§ **SOURCE PASSAGE**:
Segment Open

It was a sharp, self-deprecatingly preppy verse that also possessed the power of prognostication: OK, Ezra didn’t specifically mention nachos in Amagansett, but he came pretty close! And it also got us thinking seriously about his increasingly more prominent solo presence.
Koenig’s regularly wandered off the Vampire Weekend reservation. In 2009, he teamed up with The Very Best for peppy jam “Warm Heart of Africa.” In 2011, he turned up playing the sax on Chromeo’s “I Could Be Wrong,” while simultaneously embracing and shattering the Paul Simon comparisons with this gorgeous “Papa Hobo” cover. And just this summer, he linked with SBTRKT for the brooding banger “New Dorp. New York.” But is he now also making extramusical moves toward the celebrity spotlight?
Vampire Weekend has been a “New York band” since coming together at Columbia, and now it seems Koenig is finally putting that image to good use. He’s going to where all New York icons go to cement their legacies: Madison Square Garden. The New York Knicks have a famously crafty publicity team, and it seems Koenig may be one of the more recent beneficiaries. The team’s communications staff methodically seats famous people to maximize the benefits of celebrity. MSG’s executive vice-president for administrations and communications explained to the New York Times last year, “If you’re an A-level person and we know the fans are going to go bananas when your picture goes up on the scoreboard, then there’s a value having you there.” Well, guess whose mug appeared on the Jumbotron in the middle of the Christmas Day game?

Segment Closed

§ **RECORD EXTRACTS**:
Segment Open

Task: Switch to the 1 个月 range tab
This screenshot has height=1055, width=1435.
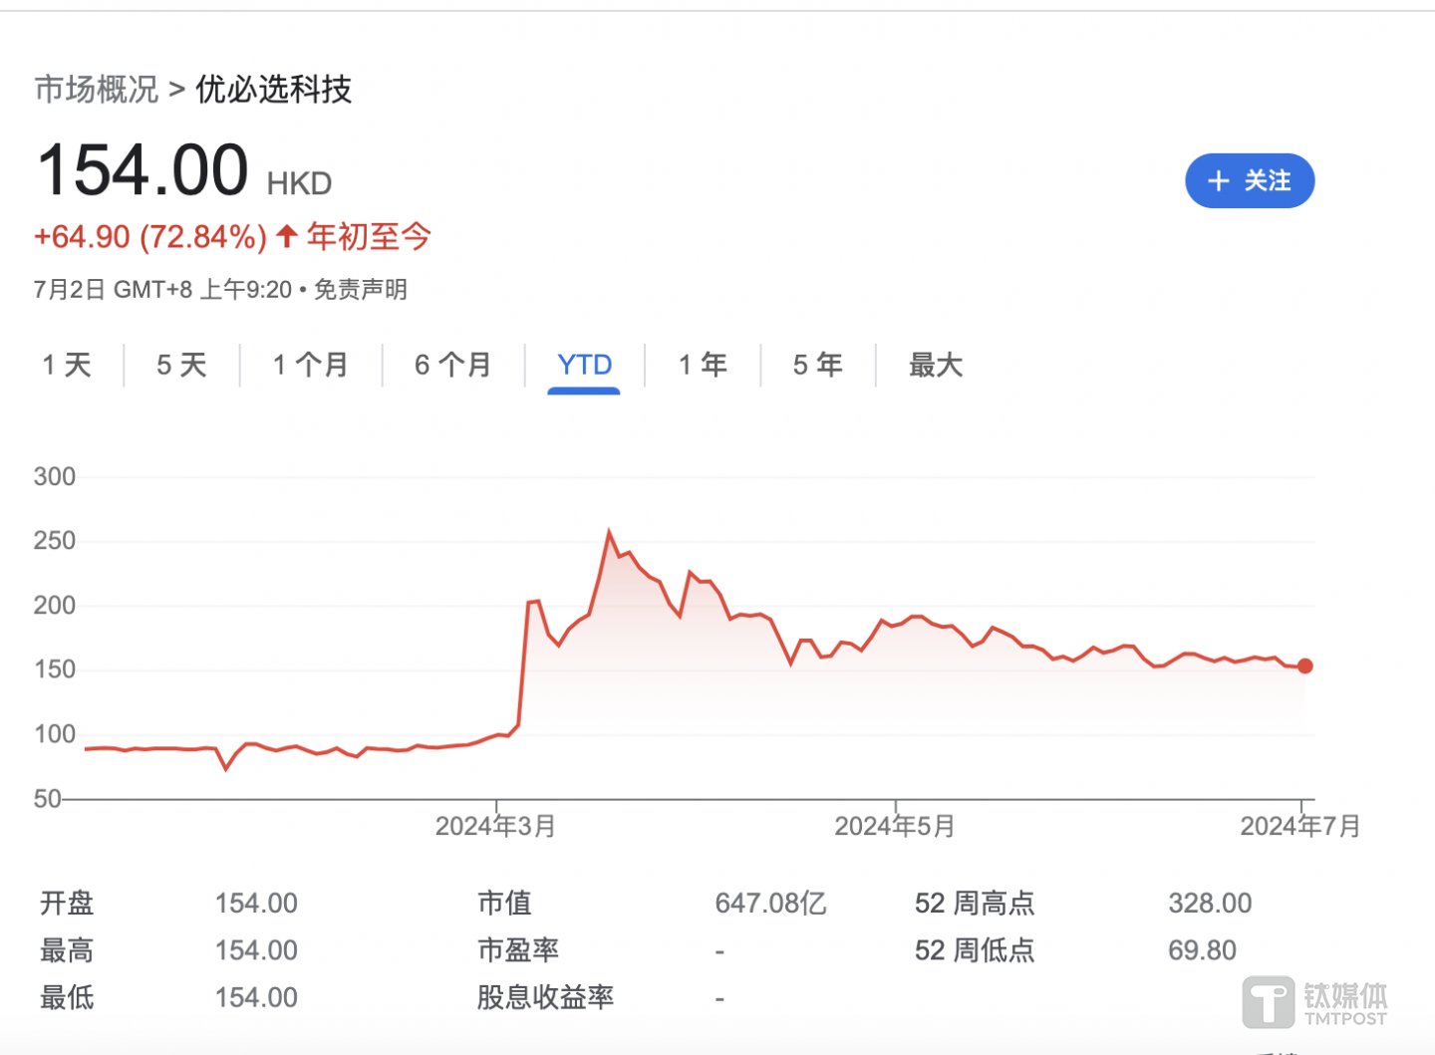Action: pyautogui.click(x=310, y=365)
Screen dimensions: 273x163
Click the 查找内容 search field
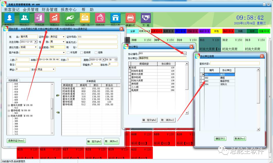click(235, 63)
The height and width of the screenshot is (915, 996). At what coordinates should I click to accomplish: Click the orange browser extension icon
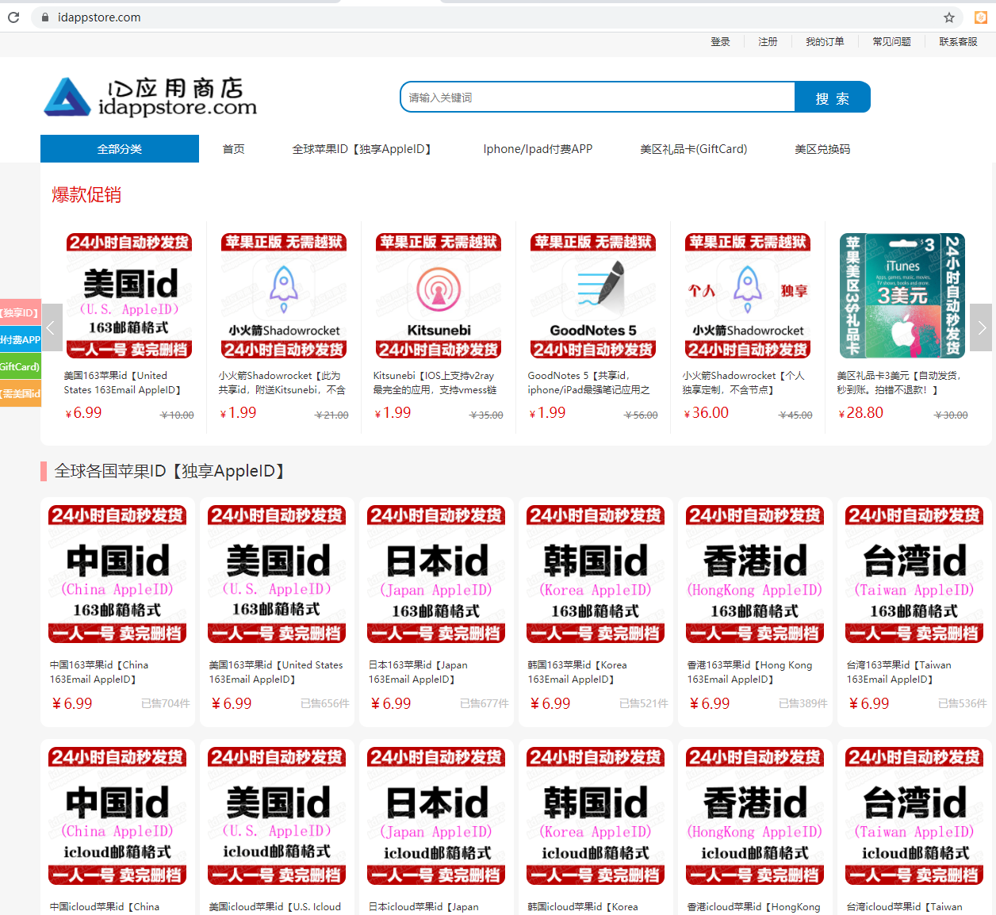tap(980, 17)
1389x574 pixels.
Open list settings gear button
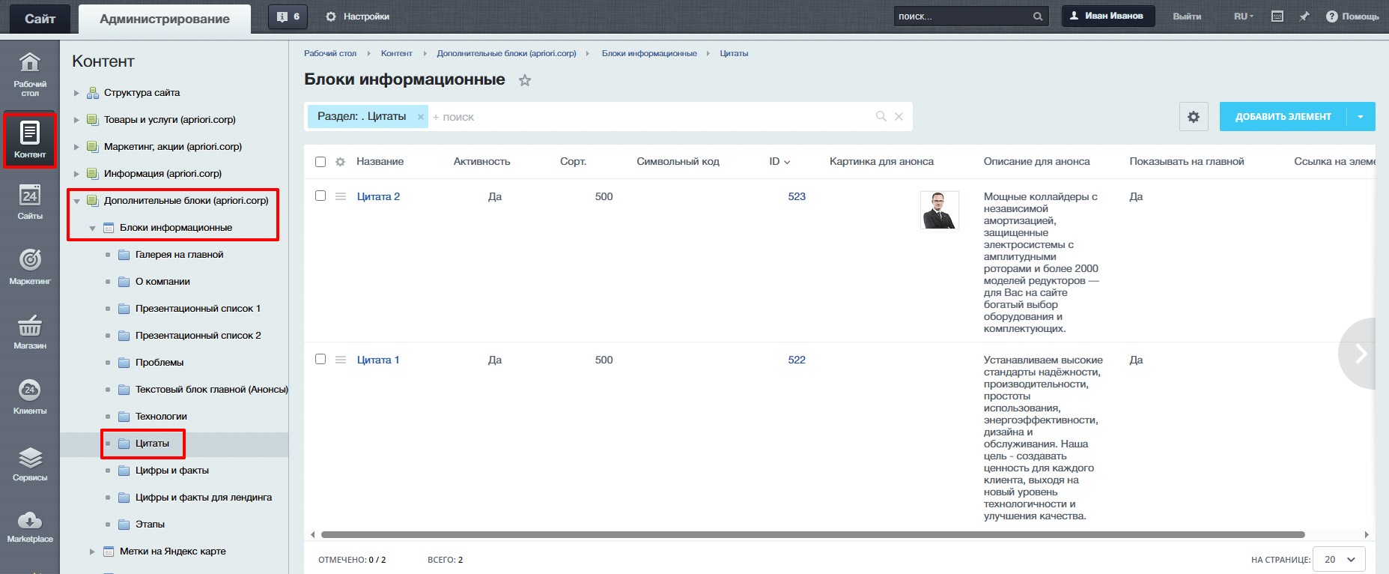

Segment Closed
Segment Open

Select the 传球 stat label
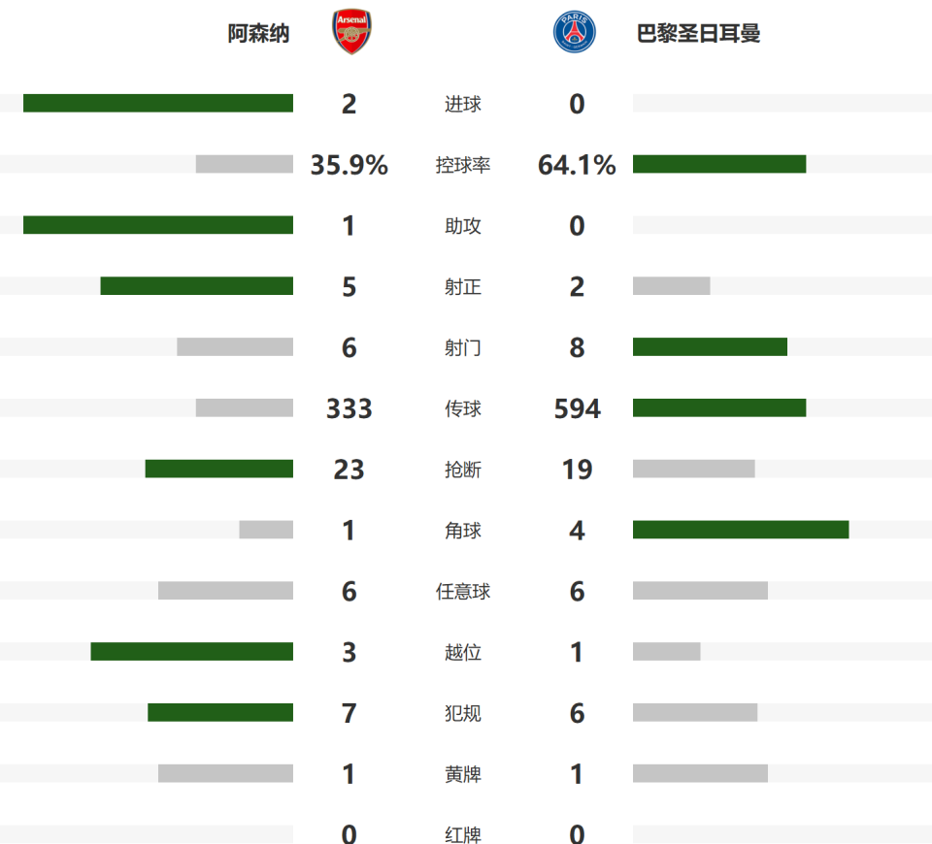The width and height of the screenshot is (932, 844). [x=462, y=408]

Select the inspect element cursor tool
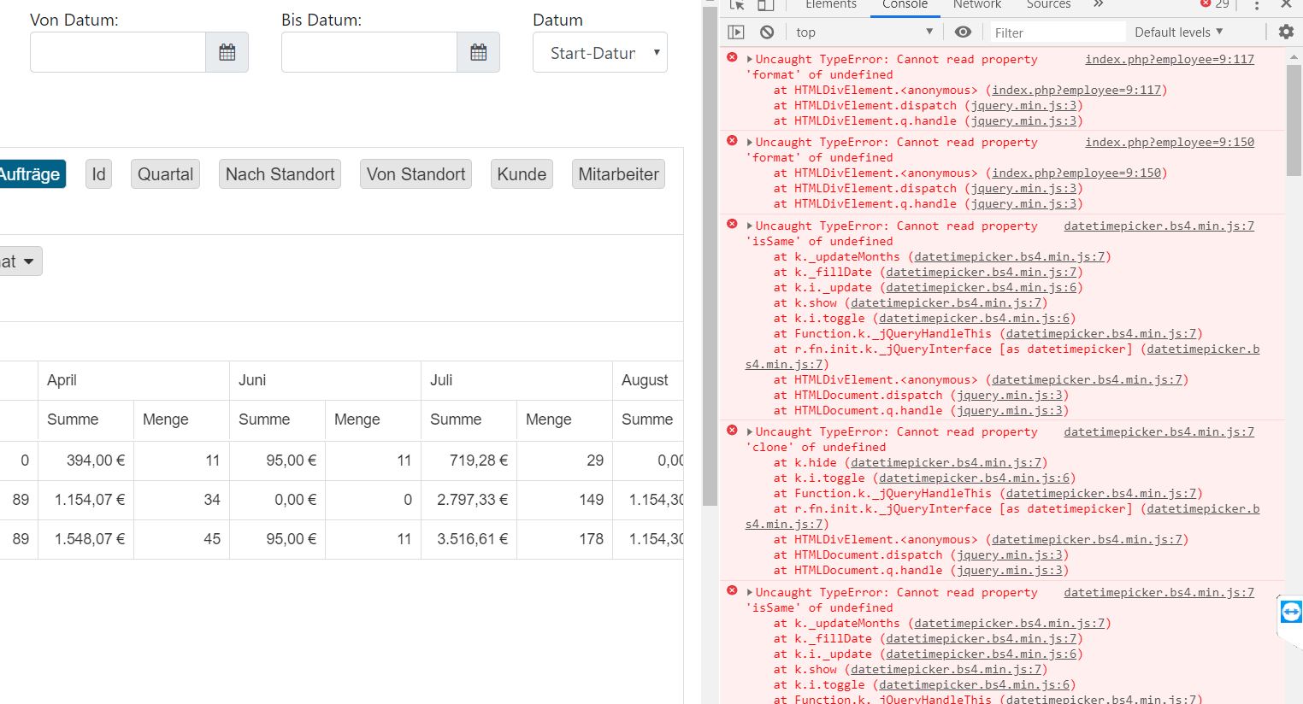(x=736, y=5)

Segment Closed

§ **TASK BRIEF**:
According to the passage about Ezra Koenig, which act did he team up with in 2009? The rows are separate material and are not connected to the passage about Ezra Koenig.

§ **EXERCISE OUTPUT**:
The Very Best